We were a day and a half into potty training and morale was low. With no progress in sight it felt like my world was spinning down into chaos. It was my craziest, busiest month to date. I felt like I had been shoved dozens of plates to keep spinning in the air. And of course, in the middle of everything we were potty training. New big girl bed. Big Deadlines. Traveling for work every weekend. No more morning nap. Several waves of sickness. Heavy things on my heart. Teething. Little sleep. It was a very "woe is me" moment.

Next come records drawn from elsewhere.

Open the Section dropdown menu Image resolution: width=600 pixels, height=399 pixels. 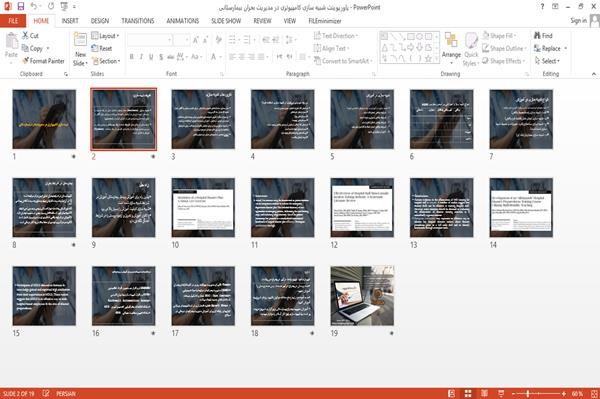(106, 61)
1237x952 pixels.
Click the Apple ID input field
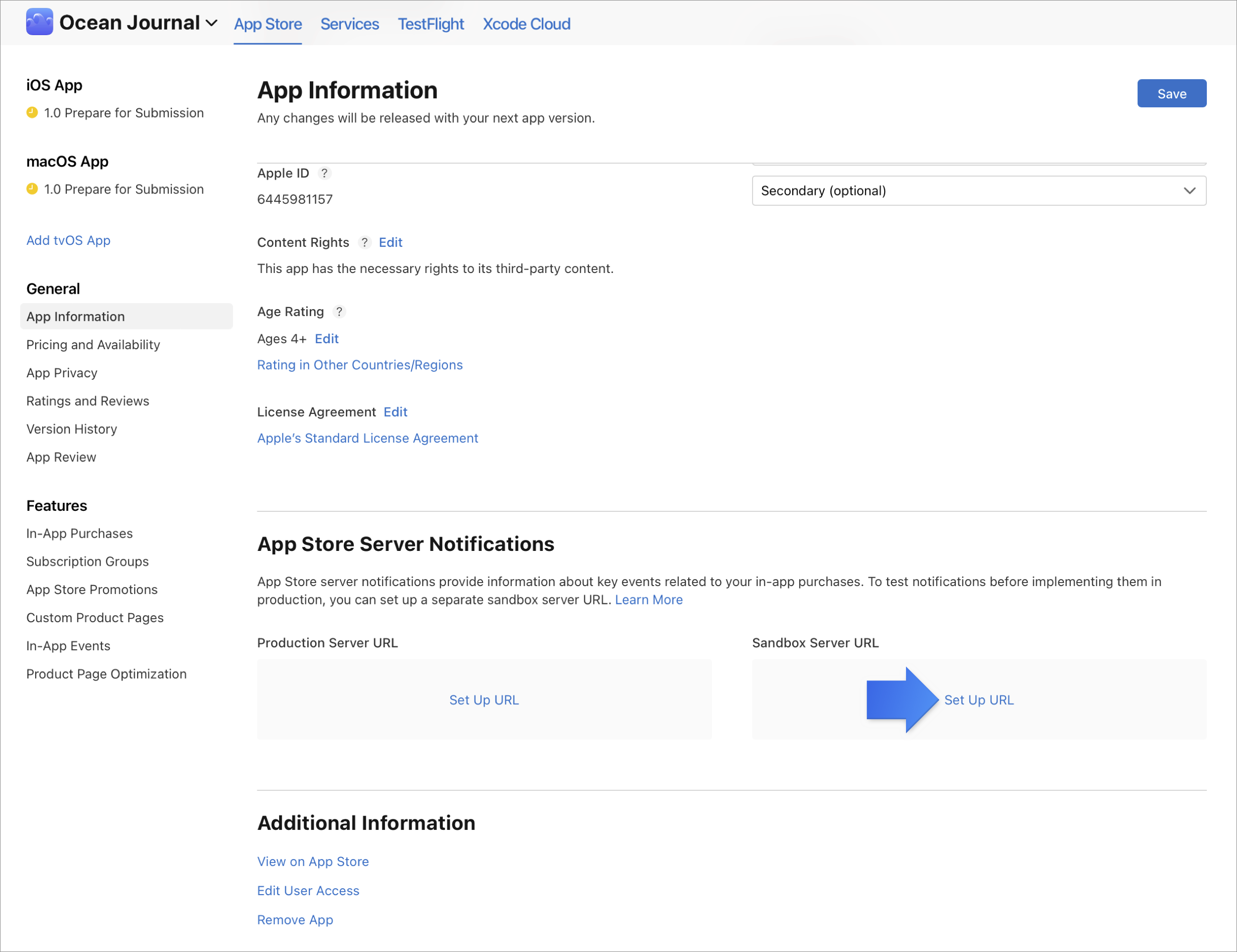(x=295, y=199)
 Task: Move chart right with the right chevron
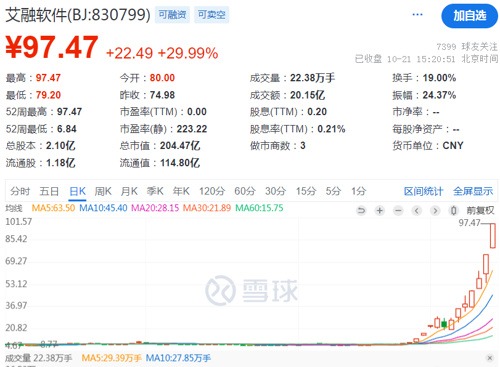[435, 211]
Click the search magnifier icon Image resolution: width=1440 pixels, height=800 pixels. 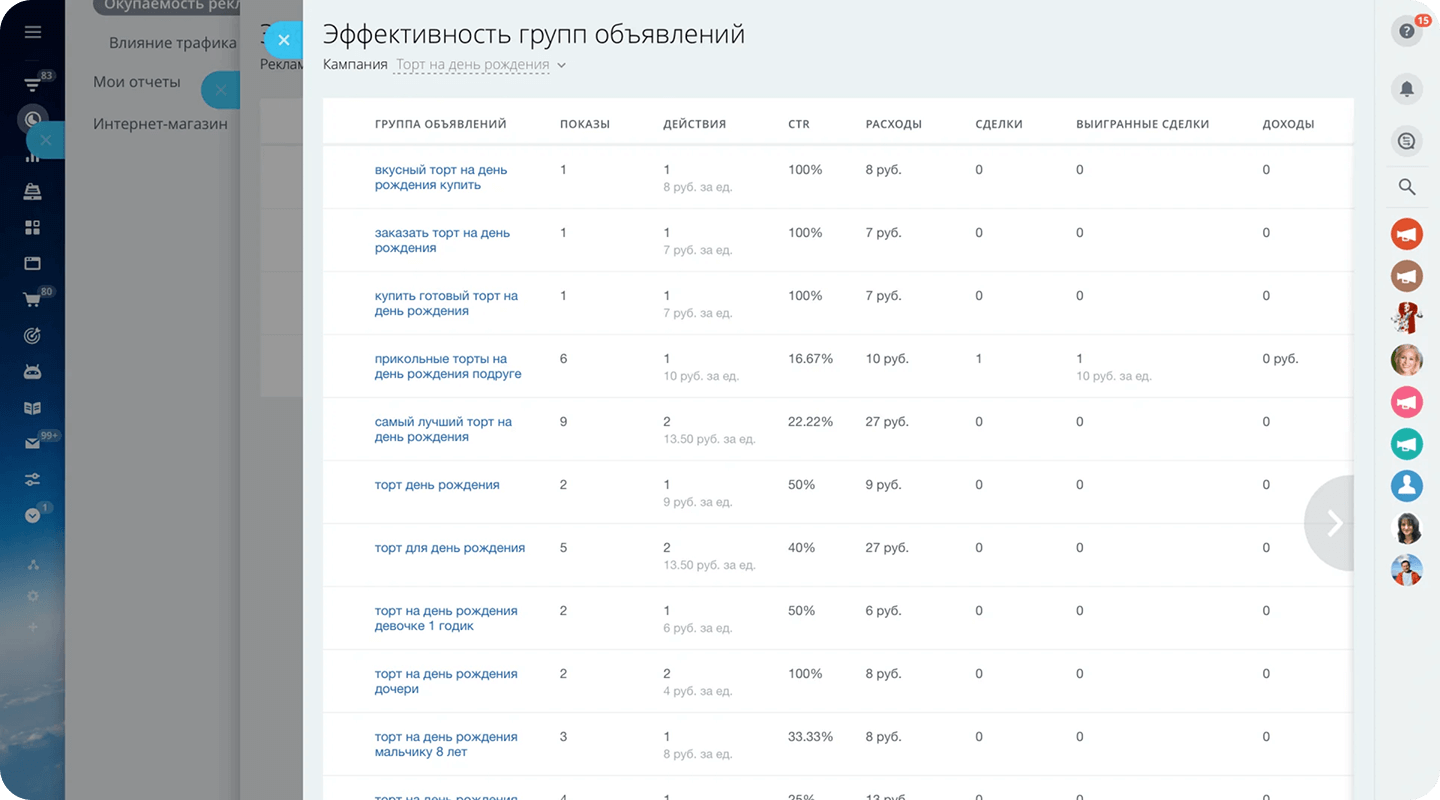click(1406, 187)
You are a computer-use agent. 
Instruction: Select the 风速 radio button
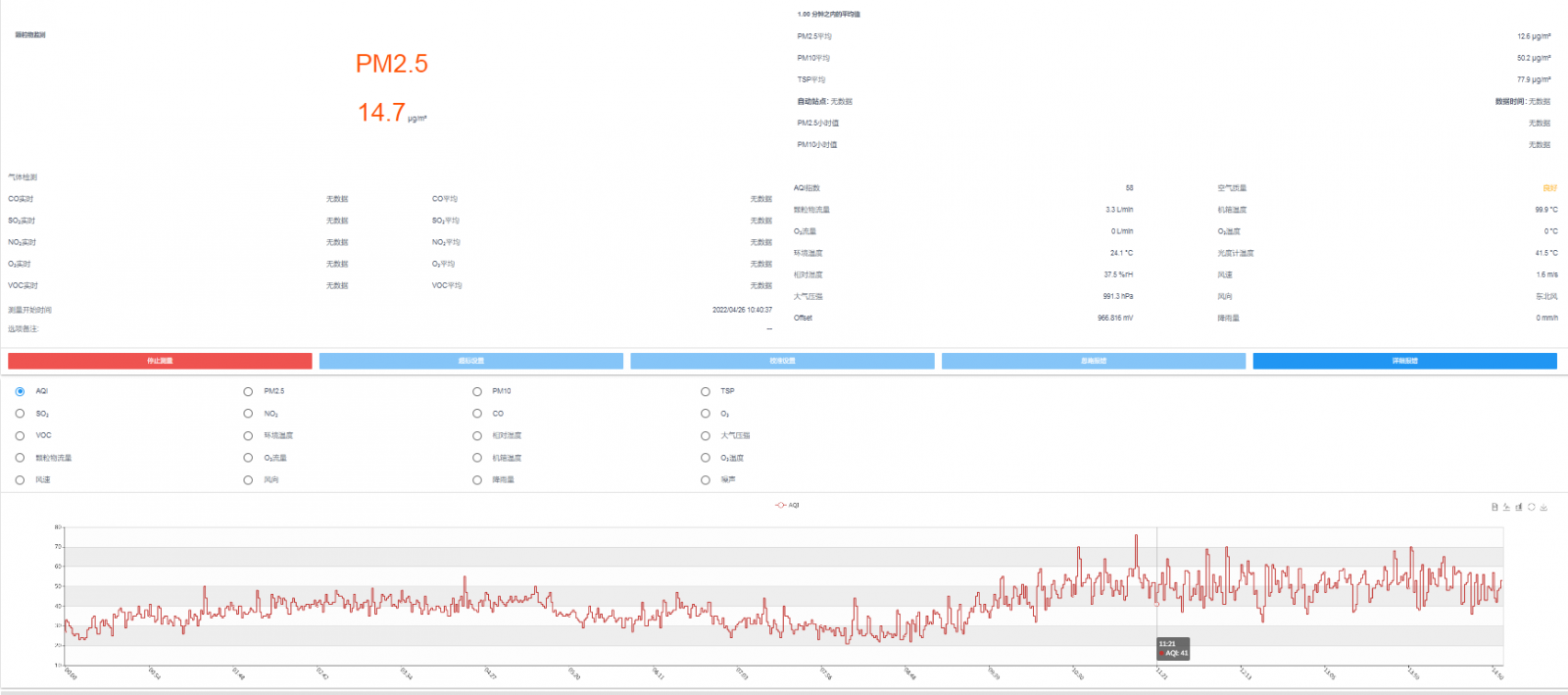(20, 480)
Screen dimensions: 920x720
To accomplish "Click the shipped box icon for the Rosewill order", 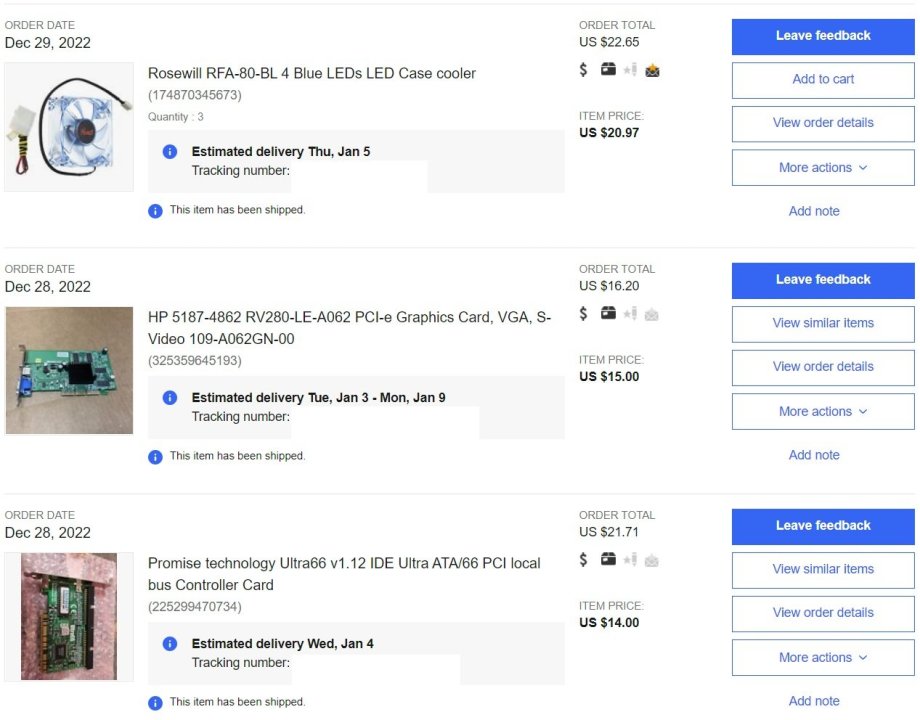I will [x=608, y=70].
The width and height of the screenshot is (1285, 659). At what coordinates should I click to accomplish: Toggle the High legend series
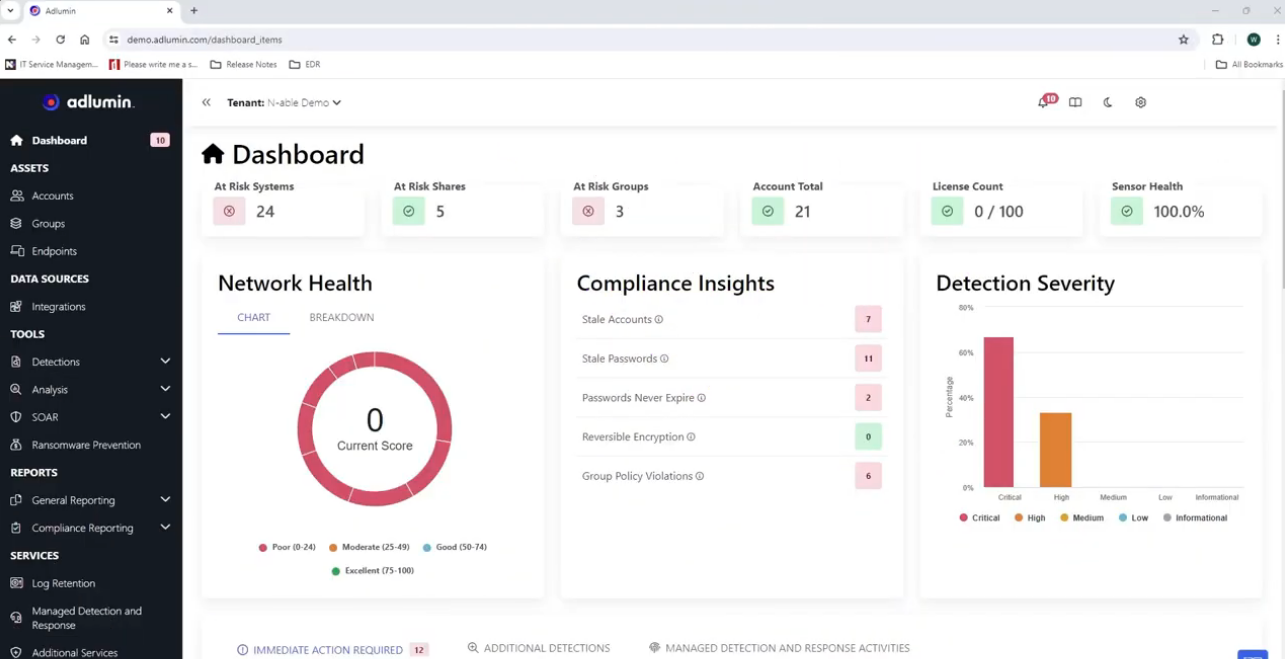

In the midst of my pity party I find a text from my husband reading, "this too shall pass." Then I looked up at the bright sky, and felt the Spirit illuminate my heart like the sun shining down. Francis Chan once said that everyday he prays that God stamps eternity on his eyeballs. In the moment of frustration with all the chaos, that became my anthem. Stamp Eternity on my eyeballs, Lord. Will this season last? No. Once my perspective changed and my pride humbled, I could see my full hands as full of blessings. I need daily, minute by minute, breath by breath kind of grace like I’ve never needed before. It's a chance to lean on the power of Christ to get me through - what a joy! I won’t lie and say I don’t (almost daily) ask God how all the pieces are going to work out, how it’s all going to be done, and how I’m going to keep the plates spinning. But it is in these days, if my perspective is right, that I find the truest rest, as nuts as that sounds, smack-dab in the middle of all the spinning, going, doing, mothering, writing, working, investing, and whatever else. Looking to the eternal prize has changed the way I see the mundane, the tantrums, the potty training, the deadlines and whatever else comes. Every moment counts! Each date a chance to strive towards things that will last, and let go of the things that will pass away. And thus, my daily prayer has become - Stamp Eternity on my eyeballs.
- Read the following verses in your Bible or hover over each verse for quick reference: Colossians 3:2-3 and Psalm 39:4-5.
- How do you encourage yourself when things seem overwhelming?